--- RECORDS SUPPLIED ---
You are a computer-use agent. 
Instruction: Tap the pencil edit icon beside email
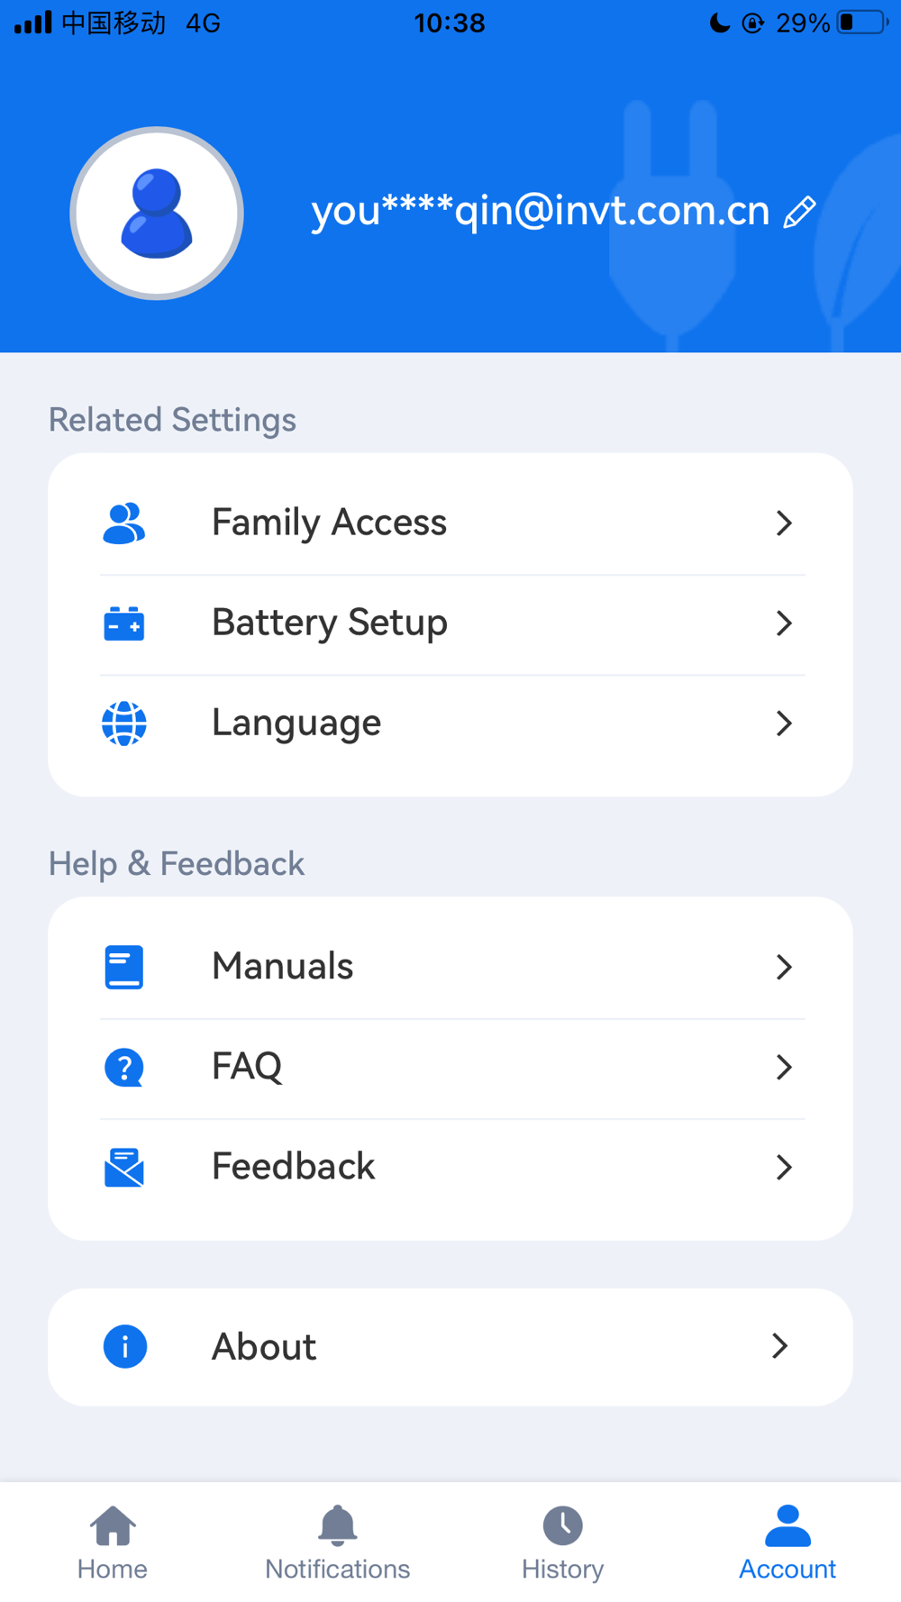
---
--- RECORDS SUPPLIED ---
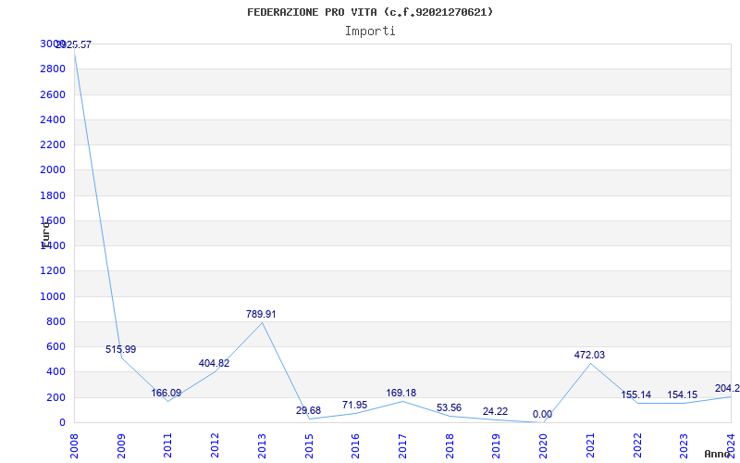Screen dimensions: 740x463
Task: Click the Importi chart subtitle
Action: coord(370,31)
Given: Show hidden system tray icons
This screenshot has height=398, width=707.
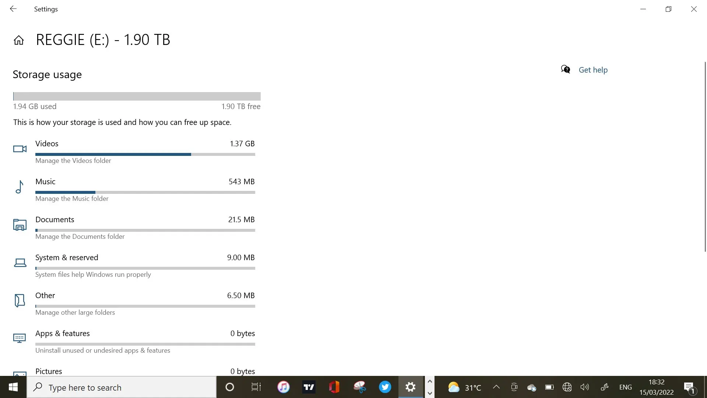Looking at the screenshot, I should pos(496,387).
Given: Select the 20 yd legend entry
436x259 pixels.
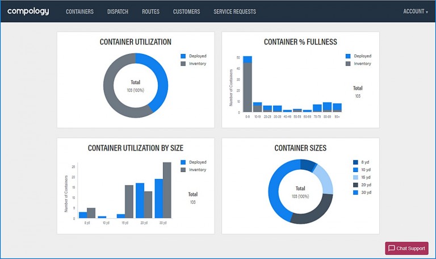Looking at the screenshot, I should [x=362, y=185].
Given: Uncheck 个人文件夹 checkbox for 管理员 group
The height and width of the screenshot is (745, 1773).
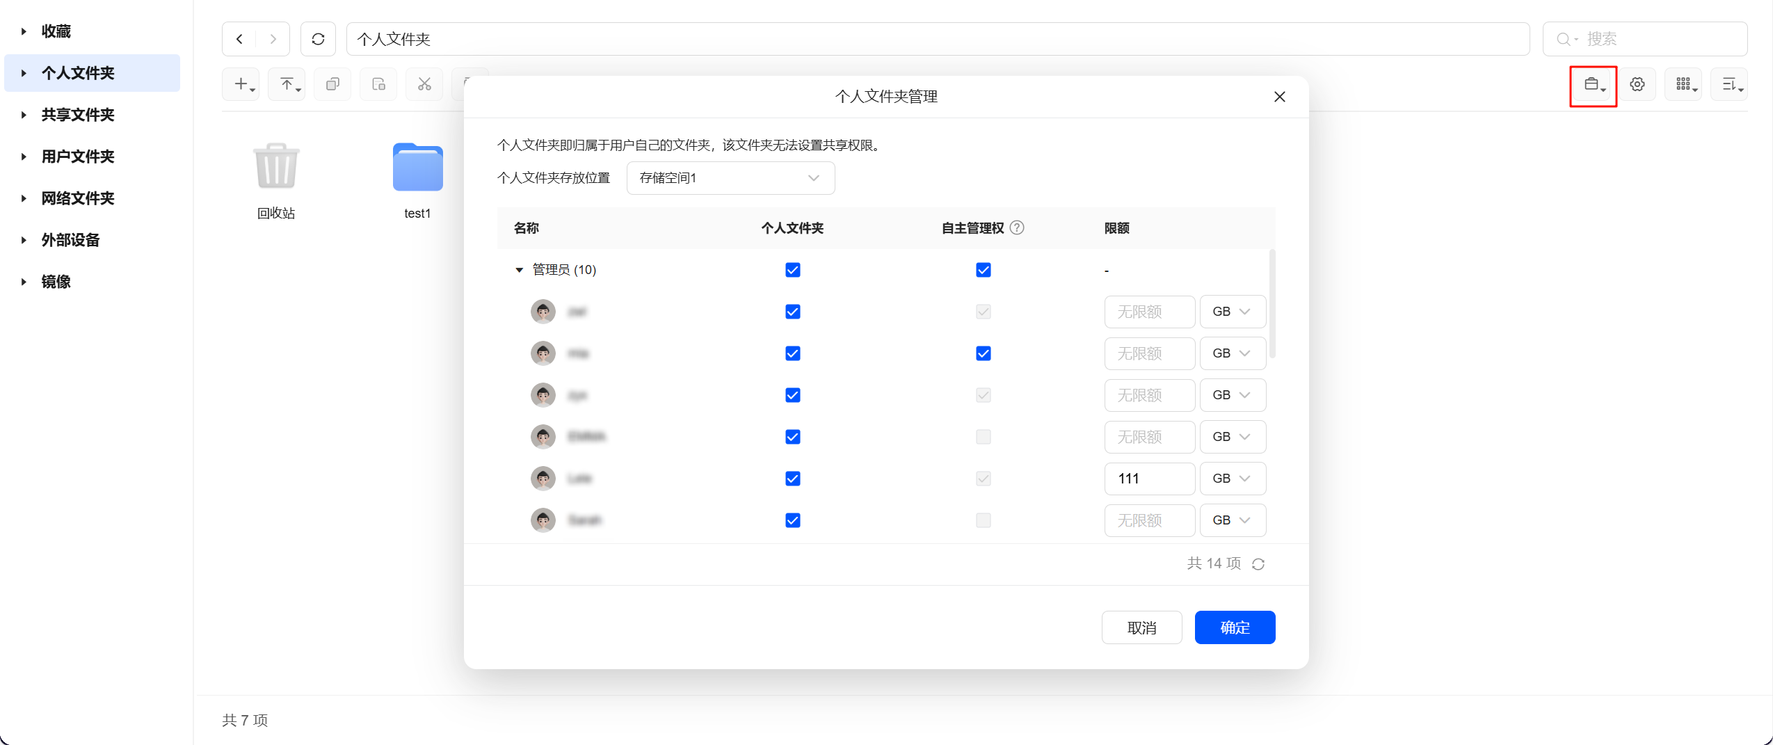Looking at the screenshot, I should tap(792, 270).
---
→ REQUIREMENT
Duplicate the data between the line holding "Given: Uncheck 个人文件夹 checkbox for 管理员 group" and the line holding "Looking at the screenshot, I should tap(792, 270).", inclusive. Omit the pictures from your answer.

→ EXERCISE RESULT
Given: Uncheck 个人文件夹 checkbox for 管理员 group
The height and width of the screenshot is (745, 1773).
Looking at the screenshot, I should tap(792, 270).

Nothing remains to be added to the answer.